“The thing with Jen is that she works out very hard and very intense, so the workout is ever changing. It is always evolving because I have to continue to challenge her,” the fitness pro tells Us Weekly exclusively.
Azubuike tells Us that for all of his clients, sweat sessions are broken into four parts: dynamic warm-up, grind phase, core work and cool down. The reasoning behind this flow, he explains, is “to keep it smart and strategic, we are not always going super hard all the time so we can keep her performing at her very best no matter what phase of the workout we are in.”
First, he starts with a dynamic warm-up, “which is getting the body ready to go — you need activation … engage your glutes and engage your core and make sure neuromuscular stabilizers are firing, ” he explains. “For example, one thing I like to use is jogging and getting the body sweaty and ready to go, also something like butt kicks, where heels are coming to the glutes and you are pumping your arms in a swinging motion or they are behind your back.”
Next, he moves to the grind phase, which is where the Friends alum, 49, would throw punches. The pro says this is when he focuses on “hard activity such as boxing, asymmetric holds, light weights with high reps or something that is challenging like jump rope.” He also says that this is when he incorporates a lot of punch combinations “to get the waist to turn and … sometimes I call things that force her to defend herself like duck underneath the punch … that will tax the legs, the posterior chain, the hamstrings, the glutes, the calves and force you to engage that core. This also works concentration at the same time, because as you change levels you have to keep your hands up, so there are a lot of things going on both mentally and physically.”
Her guru also says there are mental pros of boxing: “Boxing is very metaphysical, so it is something people learn to enjoy,” says the founder of Gloveworx, which has locations in Santa Monica and Century City, California, as well as a downtown New York City spot in the World Trade Center set to open in December 2018.
To help sculpt flat abs, he may have Aniston use “mini bands placed slightly above the knee and one slightly about the ankles and we do things called monster walks or lateral steps to activate the glutes and make sure they are firing.” Another staple of his workouts: battle ropes. “We love the ropes, they are something you can do to add resistance to a movement and it really makes your core fire,” says the former pro sparring partner.
According to Azubuike, the actress, who is currently filming Netflix’s Movie Mystery, finishes her 45-minute to two-and-a-half hour sessions with core work and a cool down. “We really like to keep this evolving because if you do something for too long, your body may adapt to it and your changes will be more subtle, if at all,” he tells Us. “We like to introduce things that are muscle confusion, new movements that she is not used to that will continue to challenge her to give her very best.” This part of the workout, he says, also typically includes many plank variations: side planks, elevated planks and forearm planks or, as he notes, “it could be anything that is isometric in nature that really taxes that core.
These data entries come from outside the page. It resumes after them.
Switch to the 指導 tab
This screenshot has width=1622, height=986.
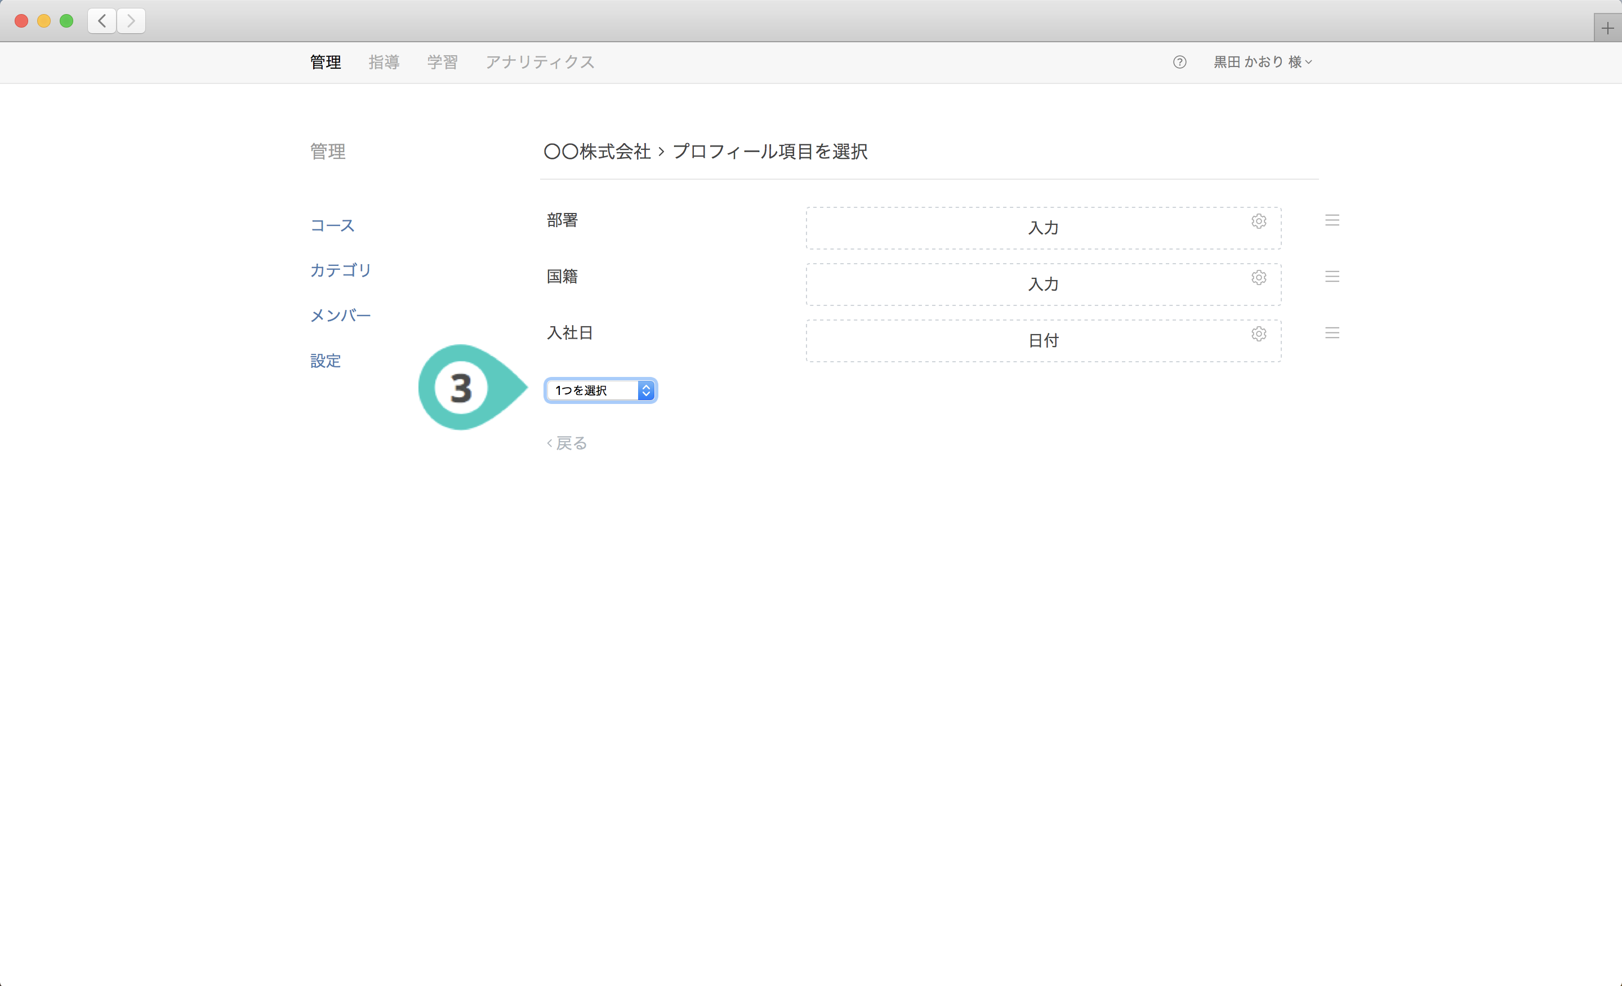pos(384,62)
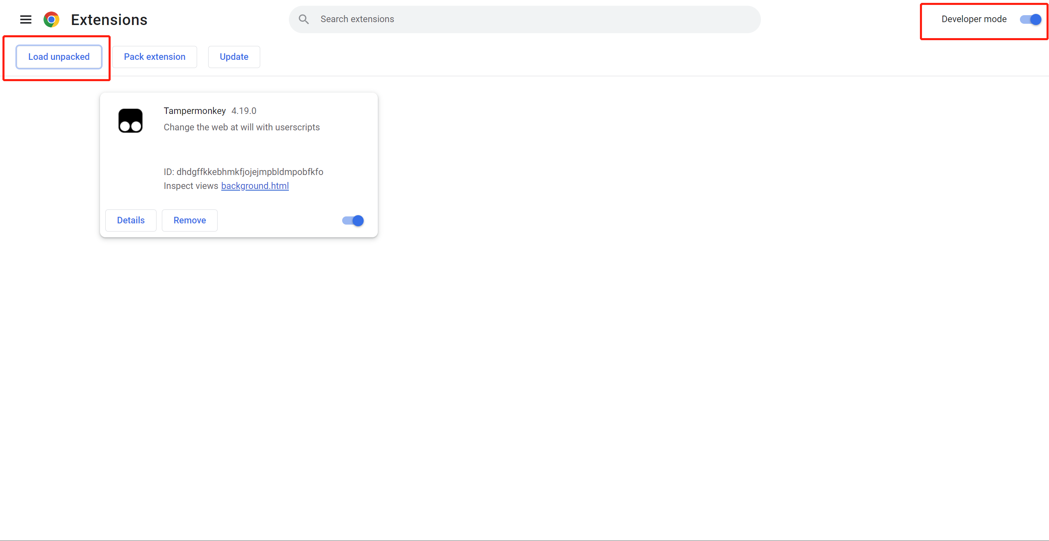
Task: Click the Chrome logo icon
Action: click(x=52, y=19)
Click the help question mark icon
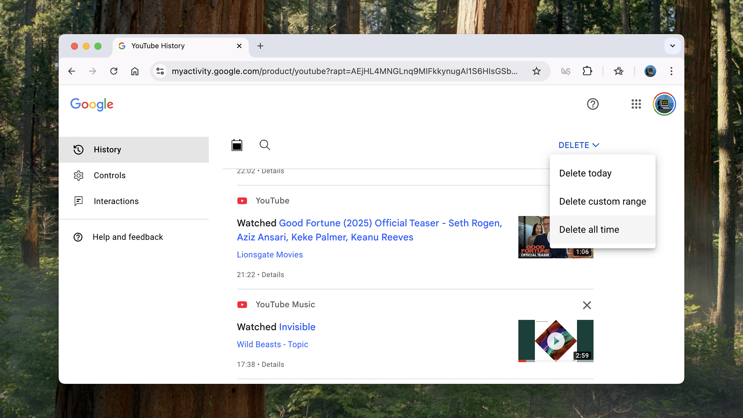This screenshot has height=418, width=743. [x=593, y=104]
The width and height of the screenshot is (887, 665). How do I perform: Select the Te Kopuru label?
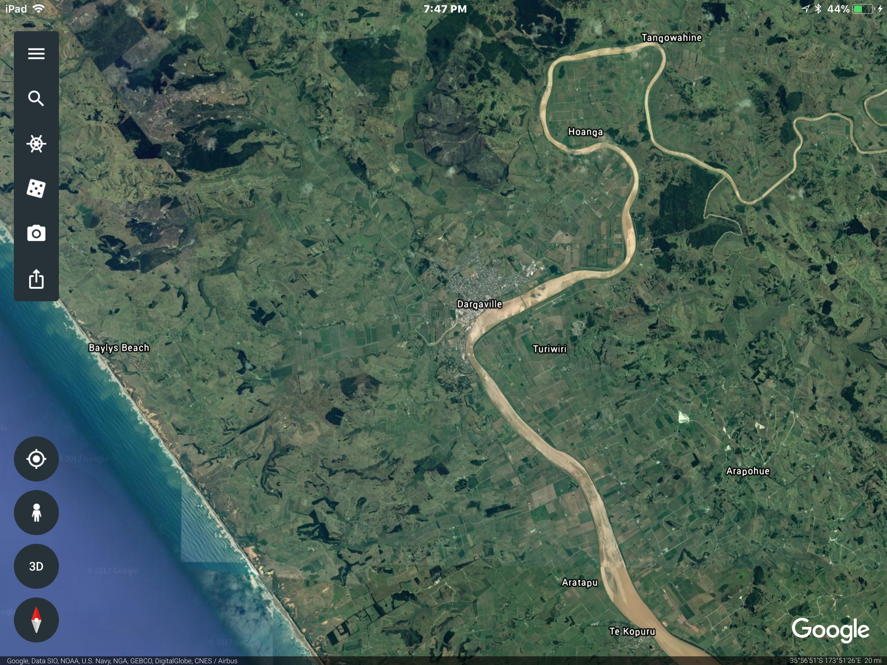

We don’t like to do a lot of crunching movements, we want long lean muscles.”
During his cool downs, he has clients use a foam roller and trigger point balls to release muscle tightness in areas like the glutes and back. “It give you a jumpstart on the next session,” notes Azubuike. “Recovery is key.”
Although Aniston clearly kicks butt in the ring and works hard to maintain her physique, she’s also hit the genetic jackpot. “Jen is one of those anomalies, she is ageless,” the trainer tells Us. “So at this point in her career, it is about keeping her there. That is the difference between Jen and someone who is going through some sort of transformative program. With Jen, the challenge is less on Jen and more on her coach — me. She is at the top of her game all the time.”